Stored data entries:
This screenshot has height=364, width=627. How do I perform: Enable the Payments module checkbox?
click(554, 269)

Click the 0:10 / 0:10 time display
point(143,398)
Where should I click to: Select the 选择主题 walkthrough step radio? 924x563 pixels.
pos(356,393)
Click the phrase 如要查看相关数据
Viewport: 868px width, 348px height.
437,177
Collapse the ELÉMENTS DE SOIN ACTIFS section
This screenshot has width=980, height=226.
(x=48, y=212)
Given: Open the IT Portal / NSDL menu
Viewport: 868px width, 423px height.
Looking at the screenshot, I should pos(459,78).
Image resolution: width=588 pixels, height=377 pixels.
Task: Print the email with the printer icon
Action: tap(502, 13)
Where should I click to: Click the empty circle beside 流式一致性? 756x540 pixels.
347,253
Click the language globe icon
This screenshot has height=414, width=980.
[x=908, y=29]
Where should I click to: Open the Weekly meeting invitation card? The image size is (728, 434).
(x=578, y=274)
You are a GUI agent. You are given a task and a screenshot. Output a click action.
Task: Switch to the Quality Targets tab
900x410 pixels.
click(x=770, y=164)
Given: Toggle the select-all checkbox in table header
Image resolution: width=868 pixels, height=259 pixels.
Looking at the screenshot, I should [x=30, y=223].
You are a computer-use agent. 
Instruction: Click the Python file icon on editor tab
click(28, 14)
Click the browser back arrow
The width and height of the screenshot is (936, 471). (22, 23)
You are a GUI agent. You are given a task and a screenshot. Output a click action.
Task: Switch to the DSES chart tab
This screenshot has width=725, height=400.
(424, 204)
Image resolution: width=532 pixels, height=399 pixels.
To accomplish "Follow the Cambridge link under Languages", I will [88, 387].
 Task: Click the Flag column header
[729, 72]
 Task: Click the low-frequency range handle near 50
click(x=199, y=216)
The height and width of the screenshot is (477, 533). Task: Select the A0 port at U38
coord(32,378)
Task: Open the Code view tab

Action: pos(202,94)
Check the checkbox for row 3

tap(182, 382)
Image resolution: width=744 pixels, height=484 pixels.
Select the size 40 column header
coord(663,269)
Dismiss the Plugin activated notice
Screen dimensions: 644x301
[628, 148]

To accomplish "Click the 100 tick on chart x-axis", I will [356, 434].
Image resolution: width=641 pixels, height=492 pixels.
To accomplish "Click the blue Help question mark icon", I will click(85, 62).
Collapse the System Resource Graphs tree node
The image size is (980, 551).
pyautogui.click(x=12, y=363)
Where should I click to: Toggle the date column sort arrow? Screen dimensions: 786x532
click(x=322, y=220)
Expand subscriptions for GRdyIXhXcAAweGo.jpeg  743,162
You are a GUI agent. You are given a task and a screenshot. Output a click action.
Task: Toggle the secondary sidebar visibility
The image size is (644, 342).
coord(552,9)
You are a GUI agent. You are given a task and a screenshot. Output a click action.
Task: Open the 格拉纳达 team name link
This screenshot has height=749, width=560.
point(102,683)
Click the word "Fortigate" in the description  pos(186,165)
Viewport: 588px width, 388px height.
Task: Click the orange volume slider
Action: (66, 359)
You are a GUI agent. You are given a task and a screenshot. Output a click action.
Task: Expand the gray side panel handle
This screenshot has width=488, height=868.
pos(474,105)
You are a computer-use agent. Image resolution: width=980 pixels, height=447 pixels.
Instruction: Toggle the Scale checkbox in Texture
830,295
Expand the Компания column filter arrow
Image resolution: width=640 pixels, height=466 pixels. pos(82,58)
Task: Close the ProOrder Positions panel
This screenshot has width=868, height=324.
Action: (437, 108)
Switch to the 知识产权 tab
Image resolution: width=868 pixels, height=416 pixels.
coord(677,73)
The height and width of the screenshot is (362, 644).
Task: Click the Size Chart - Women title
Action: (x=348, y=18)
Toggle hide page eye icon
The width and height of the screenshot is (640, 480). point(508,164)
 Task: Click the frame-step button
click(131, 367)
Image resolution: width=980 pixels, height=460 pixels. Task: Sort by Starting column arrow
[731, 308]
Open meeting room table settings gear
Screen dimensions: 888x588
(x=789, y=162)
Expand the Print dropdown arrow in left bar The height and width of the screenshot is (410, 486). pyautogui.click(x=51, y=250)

▶ _Instructions for the task_
Only an exact copy of the entries above will do.

▶ _Output of the task_
This screenshot has height=364, width=627. How do I perform: Enable the Payments module checkbox?
click(554, 269)

Click the 0:10 / 0:10 time display
point(143,398)
Where should I click to: Select the 选择主题 walkthrough step radio? 924x563 pixels.
pos(356,393)
Click the phrase 如要查看相关数据
Viewport: 868px width, 348px height.
437,177
Collapse the ELÉMENTS DE SOIN ACTIFS section
This screenshot has width=980, height=226.
(x=48, y=212)
Given: Open the IT Portal / NSDL menu
Viewport: 868px width, 423px height.
Looking at the screenshot, I should pos(459,78).
Image resolution: width=588 pixels, height=377 pixels.
Task: Print the email with the printer icon
Action: tap(502, 13)
Where should I click to: Click the empty circle beside 流式一致性? 756x540 pixels.
347,253
Click the language globe icon
This screenshot has height=414, width=980.
[x=908, y=29]
Where should I click to: Open the Weekly meeting invitation card? The image size is (728, 434).
(x=578, y=274)
You are a GUI agent. You are given a task and a screenshot. Output a click action.
Task: Switch to the Quality Targets tab
900x410 pixels.
click(x=770, y=164)
Given: Toggle the select-all checkbox in table header
Image resolution: width=868 pixels, height=259 pixels.
Looking at the screenshot, I should [x=30, y=223].
You are a computer-use agent. 
Instruction: Click the Python file icon on editor tab
click(28, 14)
Click the browser back arrow
The width and height of the screenshot is (936, 471). (22, 23)
You are a GUI agent. You are given a task and a screenshot. Output a click action.
Task: Switch to the DSES chart tab
This screenshot has width=725, height=400.
(424, 204)
Image resolution: width=532 pixels, height=399 pixels.
To accomplish "Follow the Cambridge link under Languages", I will [88, 387].
 Task: Click the Flag column header
[729, 72]
 Task: Click the low-frequency range handle near 50
click(x=199, y=216)
The height and width of the screenshot is (477, 533). Task: Select the A0 port at U38
coord(32,378)
Task: Open the Code view tab

Action: pos(202,94)
Check the checkbox for row 3

tap(182, 382)
Image resolution: width=744 pixels, height=484 pixels.
Select the size 40 column header
coord(663,269)
Dismiss the Plugin activated notice
Screen dimensions: 644x301
[628, 148]

To accomplish "Click the 100 tick on chart x-axis", I will [356, 434].
Image resolution: width=641 pixels, height=492 pixels.
To accomplish "Click the blue Help question mark icon", I will click(85, 62).
Collapse the System Resource Graphs tree node
The image size is (980, 551).
pyautogui.click(x=12, y=363)
Where should I click to: Toggle the date column sort arrow? Screen dimensions: 786x532
click(x=322, y=220)
Expand subscriptions for GRdyIXhXcAAweGo.jpeg  743,162
You are a GUI agent. You are given a task and a screenshot. Output a click action.
Task: Toggle the secondary sidebar visibility
The image size is (644, 342).
coord(552,9)
You are a GUI agent. You are given a task and a screenshot. Output a click action.
Task: Open the 格拉纳达 team name link
This screenshot has height=749, width=560.
point(102,683)
Click the word "Fortigate" in the description  pos(186,165)
Viewport: 588px width, 388px height.
Task: Click the orange volume slider
Action: (66, 359)
You are a GUI agent. You are given a task and a screenshot. Output a click action.
Task: Expand the gray side panel handle
This screenshot has width=488, height=868.
pos(474,105)
You are a computer-use agent. Image resolution: width=980 pixels, height=447 pixels.
Instruction: Toggle the Scale checkbox in Texture
830,295
Expand the Компания column filter arrow
Image resolution: width=640 pixels, height=466 pixels. pos(82,58)
Task: Close the ProOrder Positions panel
This screenshot has width=868, height=324.
Action: (437, 108)
Switch to the 知识产权 tab
Image resolution: width=868 pixels, height=416 pixels.
coord(677,73)
The height and width of the screenshot is (362, 644).
Task: Click the Size Chart - Women title
Action: (x=348, y=18)
Toggle hide page eye icon
The width and height of the screenshot is (640, 480). point(508,164)
 Task: Click the frame-step button
click(131, 367)
Image resolution: width=980 pixels, height=460 pixels. Task: Sort by Starting column arrow
[731, 308]
Open meeting room table settings gear
Screen dimensions: 888x588
(x=789, y=162)
Expand the Print dropdown arrow in left bar The height and width of the screenshot is (410, 486). pyautogui.click(x=51, y=250)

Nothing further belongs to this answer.